Hamartomatous polyps are pedunculated growths that can develop sporadically or as components of certain genetic or acquired syndromes. They can become cancerous but usually don’t.
Growths or tumors that are hamartomatous often develop in the large intestine. Varying in size, they can sometimes cause bleeding in the colon and problems such as intestinal blockages.
Peutz-Jeghers polyps are a type of hamartomatous polyp that grows in people with the Peutz–Jeghers syndrome. This is a rare hereditary condition in which polyps grow singularly or in multiples.
The polyps seen in Peutz–Jeghers syndrome carry little malignant potential. Nevertheless, they can become cancerous and cause symptoms and complications, so they should be removed.

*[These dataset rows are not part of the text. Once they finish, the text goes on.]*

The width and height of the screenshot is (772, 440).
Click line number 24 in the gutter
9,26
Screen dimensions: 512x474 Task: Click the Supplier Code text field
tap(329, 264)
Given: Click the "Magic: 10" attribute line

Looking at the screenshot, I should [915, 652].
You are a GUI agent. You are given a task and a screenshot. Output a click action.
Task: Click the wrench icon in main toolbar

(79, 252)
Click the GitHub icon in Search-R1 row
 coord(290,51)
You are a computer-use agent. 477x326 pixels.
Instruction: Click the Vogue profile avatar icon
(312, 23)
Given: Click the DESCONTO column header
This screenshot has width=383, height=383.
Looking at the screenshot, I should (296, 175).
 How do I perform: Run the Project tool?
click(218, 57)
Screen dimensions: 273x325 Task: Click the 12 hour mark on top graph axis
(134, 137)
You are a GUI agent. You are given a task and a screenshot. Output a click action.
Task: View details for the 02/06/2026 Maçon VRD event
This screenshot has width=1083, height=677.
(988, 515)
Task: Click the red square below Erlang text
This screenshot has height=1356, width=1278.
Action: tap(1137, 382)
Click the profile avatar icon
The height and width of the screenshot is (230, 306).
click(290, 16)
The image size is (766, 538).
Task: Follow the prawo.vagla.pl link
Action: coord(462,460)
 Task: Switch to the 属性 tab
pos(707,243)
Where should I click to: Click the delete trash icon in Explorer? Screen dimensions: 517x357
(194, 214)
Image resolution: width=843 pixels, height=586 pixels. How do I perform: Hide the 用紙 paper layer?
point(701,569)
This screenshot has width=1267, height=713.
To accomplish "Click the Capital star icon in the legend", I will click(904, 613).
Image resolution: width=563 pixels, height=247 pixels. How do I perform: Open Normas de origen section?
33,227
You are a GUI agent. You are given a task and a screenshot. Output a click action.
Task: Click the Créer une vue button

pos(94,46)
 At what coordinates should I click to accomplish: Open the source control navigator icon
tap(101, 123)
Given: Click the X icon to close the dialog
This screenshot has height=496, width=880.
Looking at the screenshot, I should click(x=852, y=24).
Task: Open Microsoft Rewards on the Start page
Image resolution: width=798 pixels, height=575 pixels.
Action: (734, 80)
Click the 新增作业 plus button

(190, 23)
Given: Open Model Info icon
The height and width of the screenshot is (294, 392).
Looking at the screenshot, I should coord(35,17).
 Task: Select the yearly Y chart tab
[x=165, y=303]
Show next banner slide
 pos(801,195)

Juvenile polyps in the colon are hamartomatous polyps that affect children (especially those under 10 years of age) and, to a lesser degree, teenagers and young adults. They are most prevalent in males.
Often found in the rectum and causing rectal bleeding, juvenile polyps normally grow singularly and are relatively large. When they grow in multiples, the condition is called juvenile polyposis syndrome.
Polyps are described as complex when the tumors present in the colon have a diameter of more than two centimeters. These types of polyps are sometimes referred to as “defiant” in the medical literature.
Flat polyps are considered too difficult to remove endoscopically because of where they are located internally and can also be called complex. Surgical polyp removal is required in such cases.